===== TE LEZEN FRAGMENT
Figuur 3: Beleidscyclus Omgevingswet
Uit de uitvoering komt informatie (zie de indicatoren in bijlage 2), die de deelnemers gebruiken om de beleidsinstrumenten uit de beleidscyclus, in te vullen of aan te passen.
De gesloten beleidscyclus fungeert naast de Big-8, waarbij de Big-8 de samenhang tussen beleid voor de uitvoering en uitvoering zelf nader duidt.
Toelichting bij de Big-8
Figuur 4: Weergave van de Big-8
De Big-8 bestaat niet alleen uit zeven onderdelen, maar ook uit drie dwarsverbanden die zorgen voor de connectie tussen de twee cycli, oftewel tussen beleid en uitvoering.
- •
De inhoudelijke lijn (rood) loopt tussen beleid naar uitvoering, handhaving en advisering en maakt duidelijk dat er sprake moet zijn van inhoudelijke congruentie tussen beleid en uitvoering.
- •
De strategische lijn (groen) loopt tussen strategie en organisatie en maakt duidelijk dat beleidsrealisatie vereist dat wordt gewerkt op basis van de slimste inzet van middelen met de meeste impact op de opgaven en prioriteiten.
- •
De informatielijn (blauw) loopt tussen monitoring en evaluatie en maakt duidelijk dat de data over de uitvoering en handhaving informatie oplevert die bij de evaluatie van beleid wordt gebruikt.
==========
» OPDRACHT 1
Noem alle dwarsverbanden van de Big-8 die het fragment beschrijft, elk met de kleur die erbij staat.
» OPDRACHT 2
Leg uit waarvoor de drie dwarsverbanden in de Big-8 volgens het fragment dienen.
» OPDRACHT 3
Schrijf uit het fragment letterlijk over: begin bij "De gesloten beleidscyclus" en ga door tot en met "oftewel tussen beleid en uitvoering.".
===== REGELS
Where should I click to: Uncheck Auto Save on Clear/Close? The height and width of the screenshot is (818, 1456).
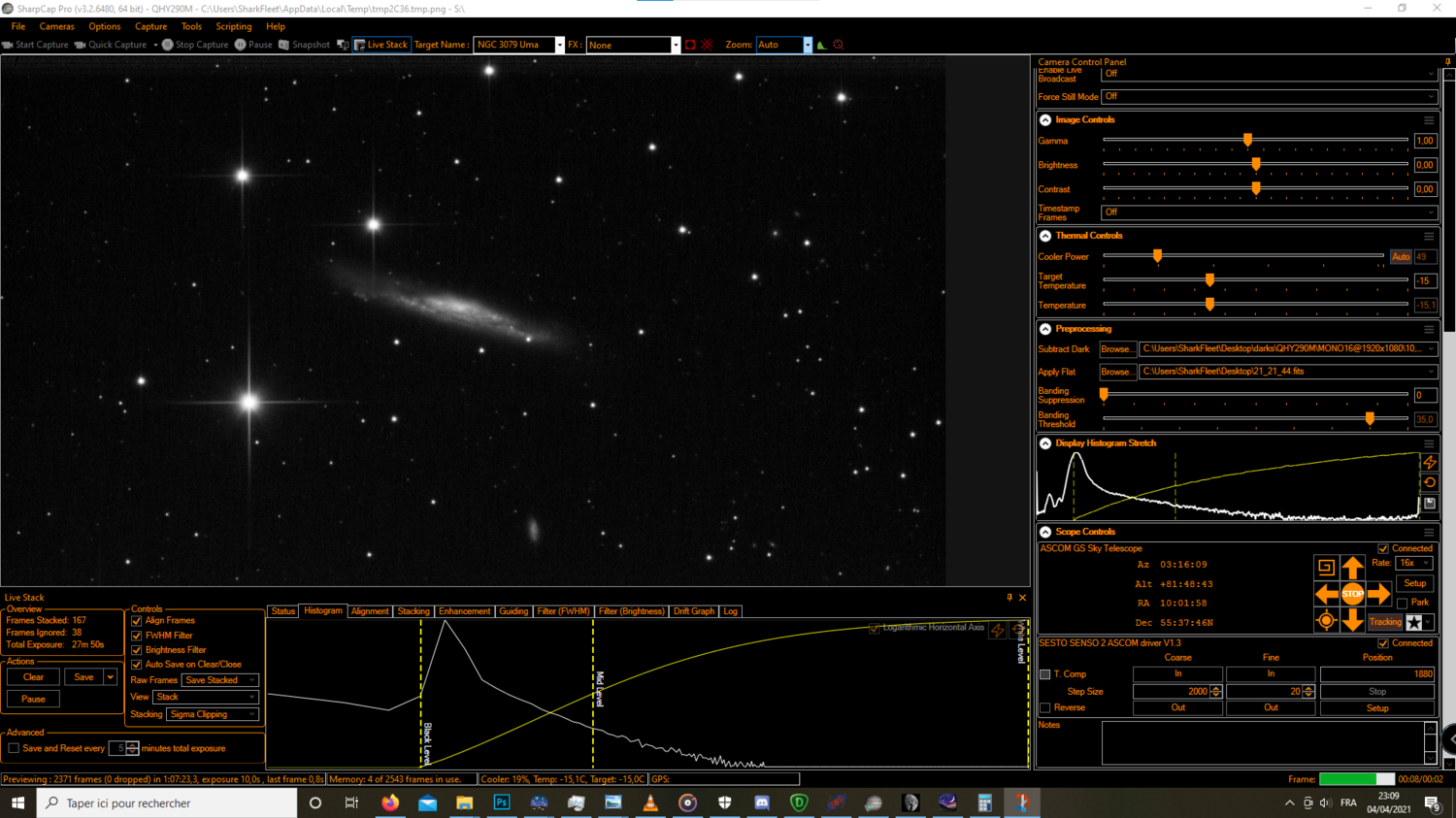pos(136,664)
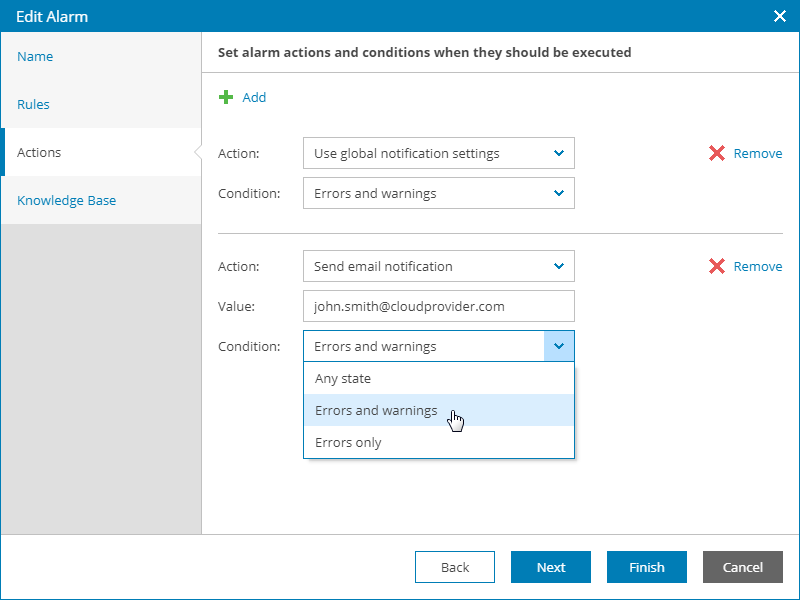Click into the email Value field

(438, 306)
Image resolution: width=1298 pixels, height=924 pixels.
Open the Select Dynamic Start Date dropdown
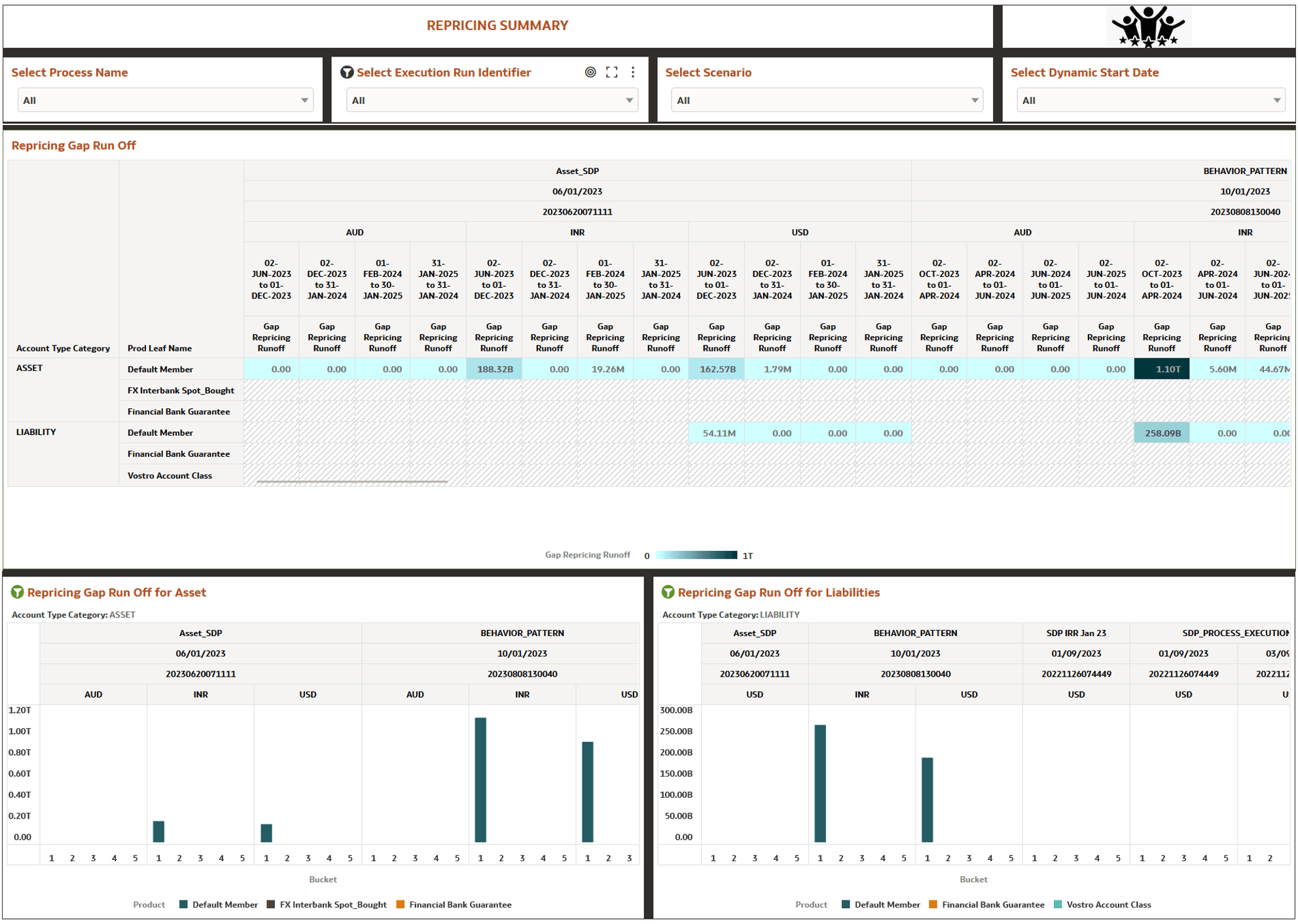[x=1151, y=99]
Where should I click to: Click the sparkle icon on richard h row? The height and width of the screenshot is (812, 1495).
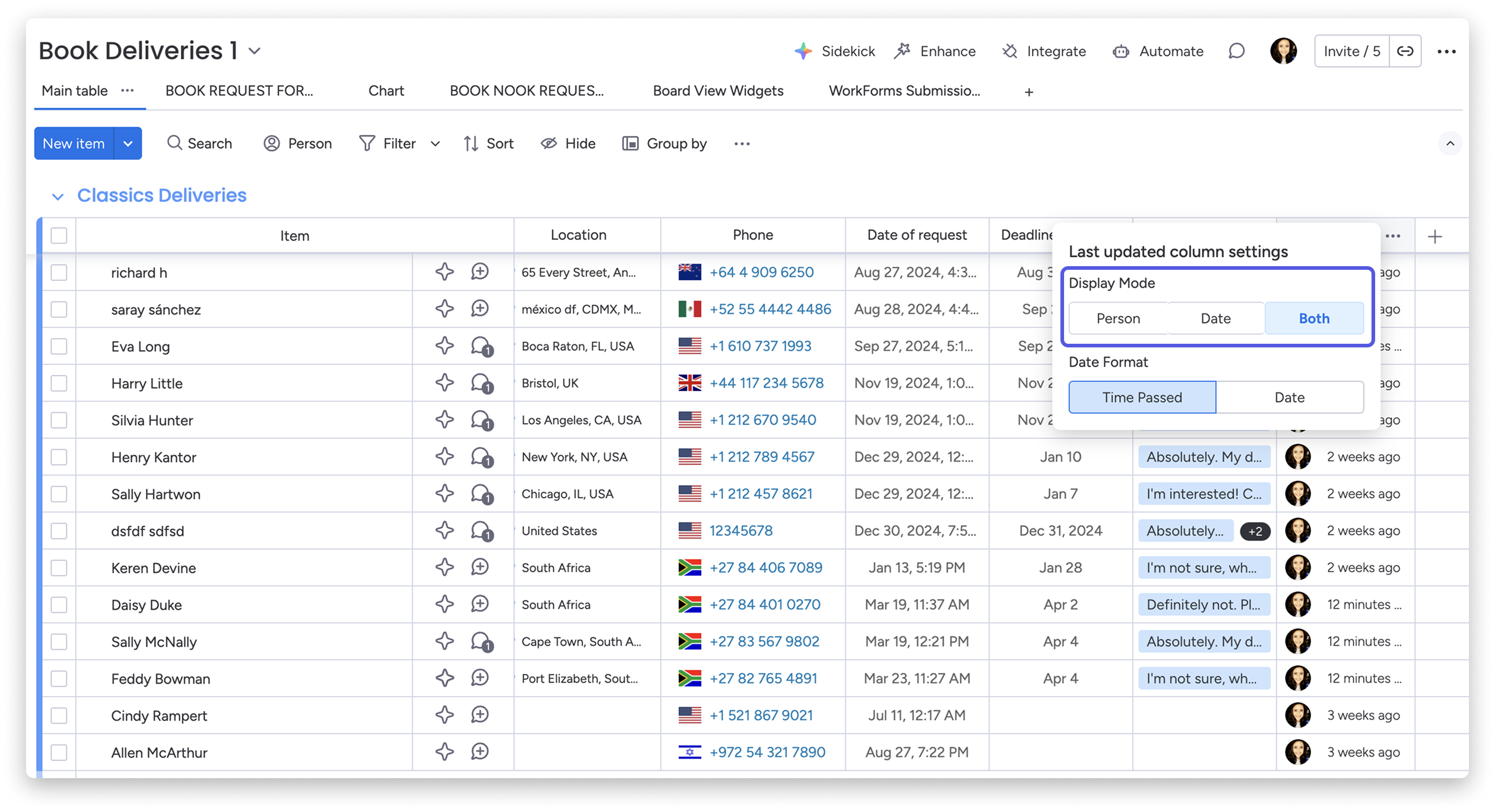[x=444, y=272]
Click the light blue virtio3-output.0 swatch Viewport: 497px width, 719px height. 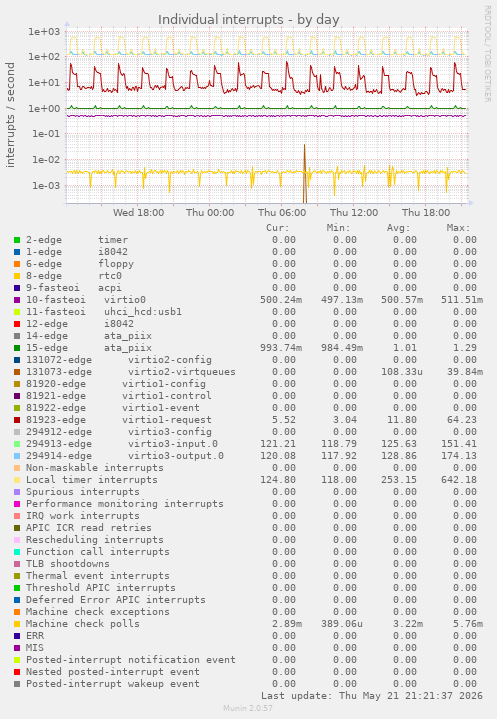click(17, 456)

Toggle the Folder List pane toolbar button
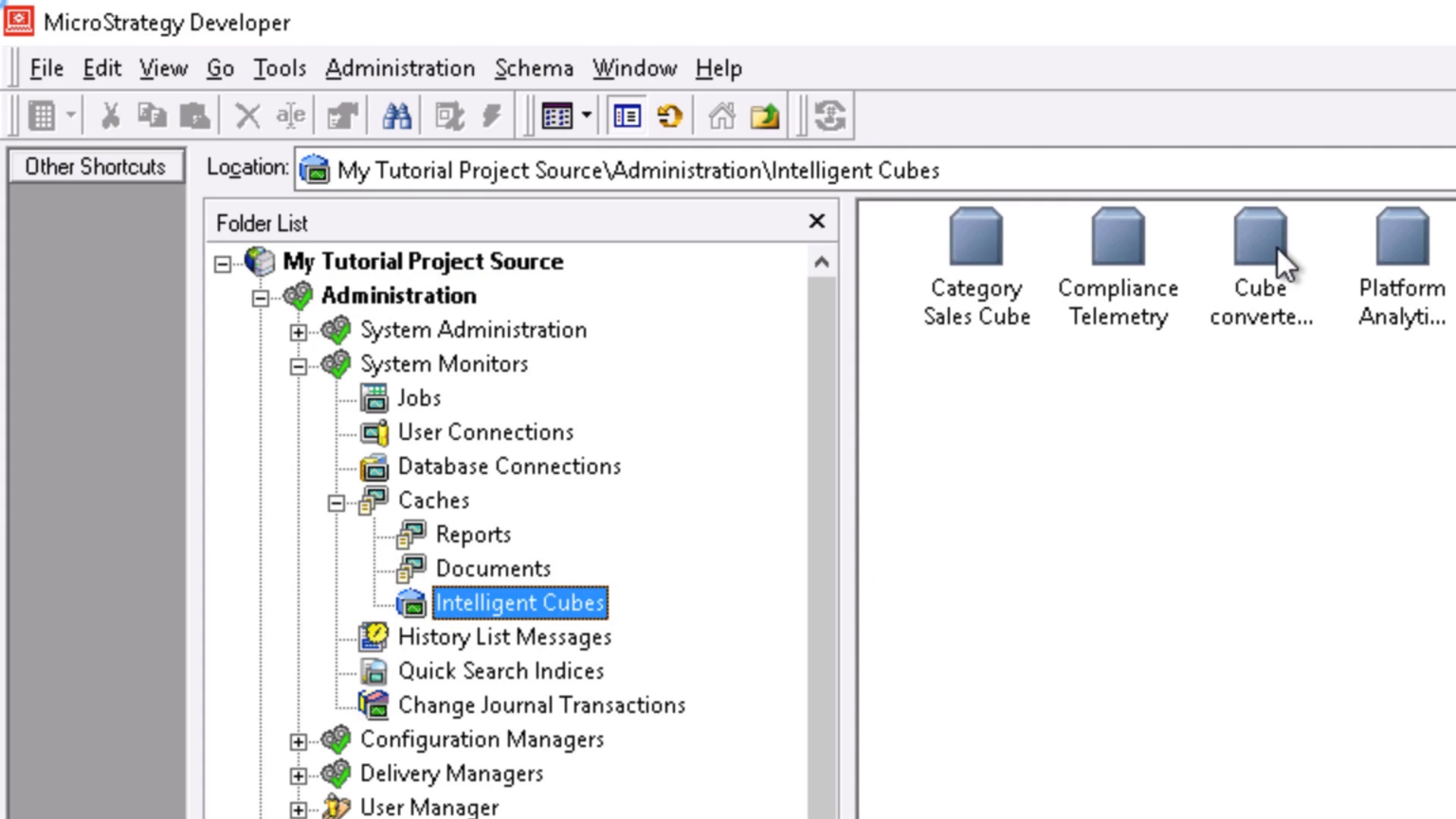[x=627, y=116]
==========
» JUISTE UITKOMST 1
De inhoudelijke lijn (rood), de strategische lijn (groen) en de informatielijn (blauw).

» JUISTE UITKOMST 2
De drie dwarsverbanden zorgen voor de connectie tussen de twee cycli. Zo verbinden ze beleid en uitvoering met elkaar.

» JUISTE UITKOMST 3
De gesloten beleidscyclus fungeert naast de Big-8, waarbij de Big-8 de samenhang tussen beleid voor de uitvoering en uitvoering zelf nader duidt.
Toelichting bij de Big-8
Figuur 4: Weergave van de Big-8
De Big-8 bestaat niet alleen uit zeven onderdelen, maar ook uit drie dwarsverbanden die zorgen voor de connectie tussen de twee cycli, oftewel tussen beleid en uitvoering.